Press Release
July 27, 2014
Reference: Piya Macliing Malayao, 0917-3631576, Spokesperson
Lea Fullon, 0998-2972500, Public Information Officer
Faces lit by torches, indigenous Ayta people from various remote areas in Central Luzon performed an indigenous ritual near the gates of the Department of Agrarian Reform on Sunday where progressive groups converged in preparation for the State of the Nation Address (SONA) prostests on Monday. The ritual, which offered the blood of a chicken to Ayta deity Apo Namalyari, was intended to ask for protection and guidance before they join the SONA protests. The ritual also placed a curse upon the President. “He will find himself increasingly alone, isolated and hated,” Edwin Danan, Secretary-General of Central Luzon Ayta Association (CLAA) said.
Danan, clad in red loincloth as is traditionally worn by Ayta people, said that animal offerings were usually performed before they go into the forests to hunt, or to ask guidance for decisions or problems concerning the tribe. This time, however, the ritual will be directed towards President Aquino.
“I am here, along with my tribesmen and other indigenous peoples from different parts of the country, to truly depict the situation of the Philippine indigenous peoples: we are suffering human rights abuse from the hands of government’s armed forces while our lands are taken from us by force to make way for business profit,” Danan said.
“We curse this government for being responsible for extrajudicial killings and other human rights violations, dispossession of our ancestral lands and resources, and economic and social disregard that we suffer,” Danan said. “We renounce this government and curse it with increasing isolation. Aquino will find himself rejected by the Filipino people.”
Piya Macliing Malayao, spokesperson of national indigenous peoples’ organization Kalipunan ng mga Katutubong Mamamayan ng Pilipinas (KAMP) said that the participation of indigenous peoples in the SONA protests is intended to score the administration’s silence on indigenous peoples issues.
“We have come so far from our homes to make the President see the worsening state of the indigenous peoples, Aquino has made no notice on the indigenous peoples in his past SONAs.
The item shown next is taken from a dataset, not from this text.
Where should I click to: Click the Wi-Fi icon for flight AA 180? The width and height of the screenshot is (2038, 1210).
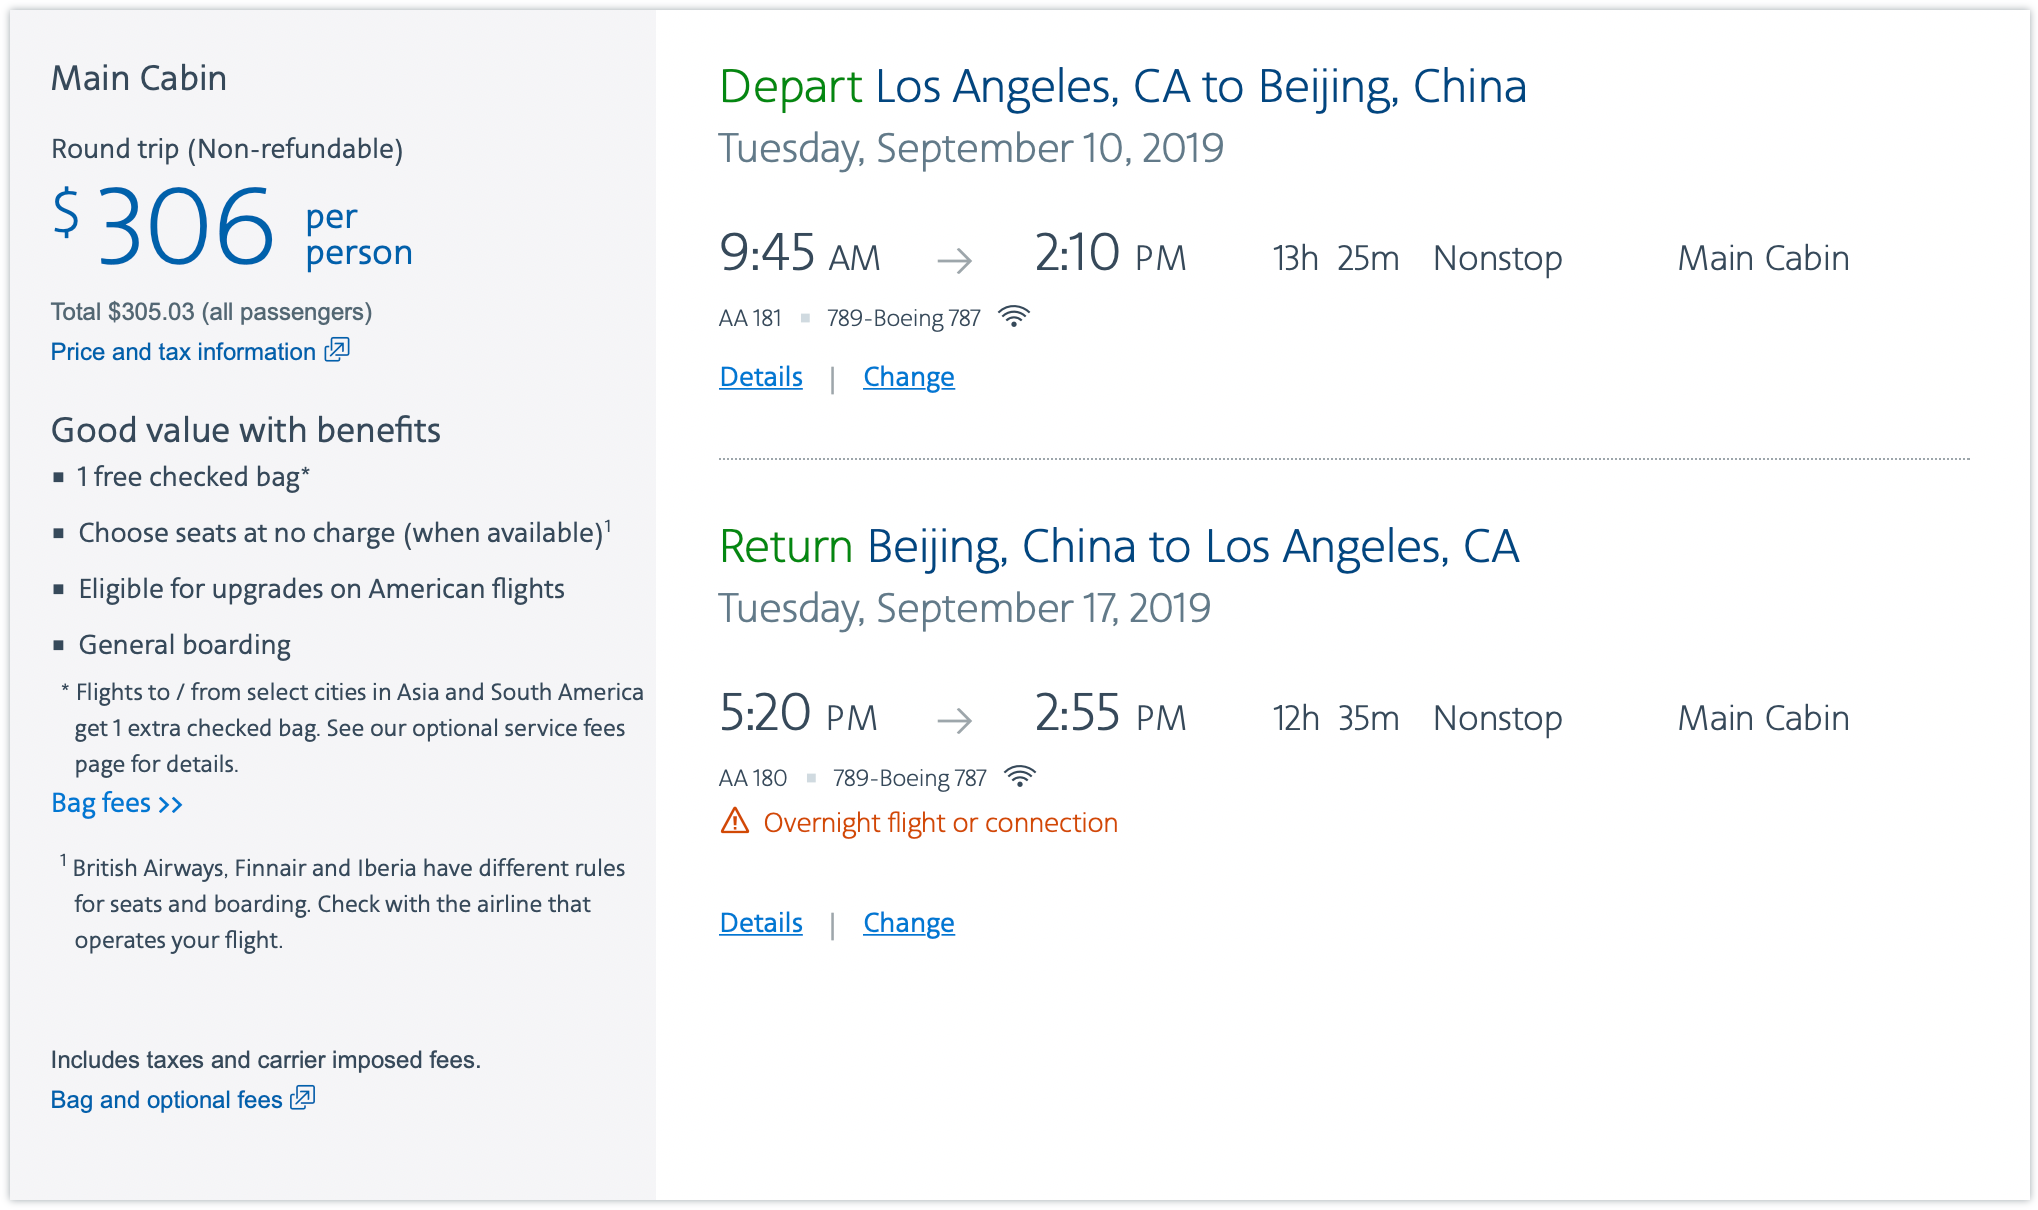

Even in his reporting on the State of the Nation, we are marginalized,” Malayao said.
According to Malayao, extrajudicial killings among indigenous peoples and the incursion of large-scale mining and energy projects are one of the highlight concerns that the indigenous peoples face today. “Since June 2010, 11 indigenous peoples have been killed per year. These 44 indigenous peoples slain by State agents and mercenaries are still in want of justice. Aquino is definitely not in the tuwid na daan (straight path) into removing the culture of impunity that deprives us of justice for the slain, and the growing number of indigenous peoples’ victims of human rights abuses,” Malayao said.
The inroads of development projects such as large-scale mining and energy projects such as mega-dams, in tandem with the government’s anti-insurgency military campaign Oplan Bayanihan is seen as the cause for the killings and human rights abuse committed to indigenous peoples.
“Legalized by the Mining Act of 1995, Aquino has attracted mining TNCs to invest in our country’s mineral lands, which are usually in the lands of the indigenous peoples. The struggle of indigenous peoples against the plunder of our national patrimony has been met with terror,” Malayao said. “The same goes with other so-called development projects encroaching on our lands.”
According to KAMP, 532,368.36 hectares of ancestral lands have approved mining applications while more than 124,000 hectares of ancestral lands will be dispossessed to indigenous peoples to make way for plantations. Mega-dams, on the other hand will inundate more than 116,596 hectares of ancestral land, KAMP said.
“As Aquino reports what he considers as ‘achievements’ of his government, no one better but the indigenous peoples could belie his claim of ‘development.’ The worst situation of Filipinos could be found in our remote communities, where we experience the least of social services, and most of Aquino’s fascism,” Malayao said. “We are making Aquino accountable for his sins against our people.”